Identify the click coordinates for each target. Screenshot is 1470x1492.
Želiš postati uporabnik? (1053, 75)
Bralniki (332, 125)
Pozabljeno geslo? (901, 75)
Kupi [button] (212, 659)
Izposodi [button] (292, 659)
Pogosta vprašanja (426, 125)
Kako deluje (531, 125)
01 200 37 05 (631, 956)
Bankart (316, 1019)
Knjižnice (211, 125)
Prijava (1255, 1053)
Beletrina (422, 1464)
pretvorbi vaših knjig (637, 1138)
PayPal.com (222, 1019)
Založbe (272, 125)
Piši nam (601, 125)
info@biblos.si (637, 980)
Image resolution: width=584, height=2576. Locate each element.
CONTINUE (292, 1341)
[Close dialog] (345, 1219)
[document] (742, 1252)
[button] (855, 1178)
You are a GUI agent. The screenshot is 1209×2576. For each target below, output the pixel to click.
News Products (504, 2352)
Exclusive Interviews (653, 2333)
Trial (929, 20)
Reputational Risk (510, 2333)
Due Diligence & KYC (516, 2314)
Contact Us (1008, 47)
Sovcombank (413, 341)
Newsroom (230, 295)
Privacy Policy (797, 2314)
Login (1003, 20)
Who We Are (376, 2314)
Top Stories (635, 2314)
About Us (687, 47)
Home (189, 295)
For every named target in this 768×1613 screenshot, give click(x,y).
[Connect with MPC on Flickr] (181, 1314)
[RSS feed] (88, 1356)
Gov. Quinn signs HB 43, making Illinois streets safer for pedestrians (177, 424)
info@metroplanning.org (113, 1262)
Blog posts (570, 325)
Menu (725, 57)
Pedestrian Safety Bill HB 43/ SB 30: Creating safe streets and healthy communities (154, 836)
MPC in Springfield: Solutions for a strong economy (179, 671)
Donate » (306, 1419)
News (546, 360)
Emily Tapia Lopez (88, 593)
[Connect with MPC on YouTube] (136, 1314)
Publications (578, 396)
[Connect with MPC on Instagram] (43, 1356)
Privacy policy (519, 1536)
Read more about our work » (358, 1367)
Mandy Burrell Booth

====

In your answer, repeat each line of the material word for word.

** SOLUTION TO THIS PROBLEM **
Identify the click coordinates for each target. Screenshot is 1470x1492.
Želiš postati uporabnik? (1053, 75)
Bralniki (332, 125)
Pozabljeno geslo? (901, 75)
Kupi [button] (212, 659)
Izposodi [button] (292, 659)
Pogosta vprašanja (426, 125)
Kako deluje (531, 125)
01 200 37 05 (631, 956)
Bankart (316, 1019)
Knjižnice (211, 125)
Prijava (1255, 1053)
Beletrina (422, 1464)
pretvorbi vaših knjig (637, 1138)
PayPal.com (222, 1019)
Založbe (272, 125)
Piši nam (601, 125)
info@biblos.si (637, 980)
Image resolution: width=584, height=2576. Locate each element.
CONTINUE (292, 1341)
[Close dialog] (345, 1219)
[document] (742, 1252)
[button] (855, 1178)
You are a GUI agent. The screenshot is 1209×2576. For each target below, output the pixel to click.
News Products (504, 2352)
Exclusive Interviews (653, 2333)
Trial (929, 20)
Reputational Risk (510, 2333)
Due Diligence & KYC (516, 2314)
Contact Us (1008, 47)
Sovcombank (413, 341)
Newsroom (230, 295)
Privacy Policy (797, 2314)
Login (1003, 20)
Who We Are (376, 2314)
Top Stories (635, 2314)
About Us (687, 47)
Home (189, 295)
For every named target in this 768×1613 screenshot, give click(x,y).
[Connect with MPC on Flickr] (181, 1314)
[RSS feed] (88, 1356)
Gov. Quinn signs HB 43, making Illinois streets safer for pedestrians (177, 424)
info@metroplanning.org (113, 1262)
Blog posts (570, 325)
Menu (725, 57)
Pedestrian Safety Bill HB 43/ SB 30: Creating safe streets and healthy communities (154, 836)
MPC in Springfield: Solutions for a strong economy (179, 671)
Donate » (306, 1419)
News (546, 360)
Emily Tapia Lopez (88, 593)
[Connect with MPC on YouTube] (136, 1314)
Publications (578, 396)
[Connect with MPC on Instagram] (43, 1356)
Privacy policy (519, 1536)
Read more about our work » (358, 1367)
Mandy Burrell Booth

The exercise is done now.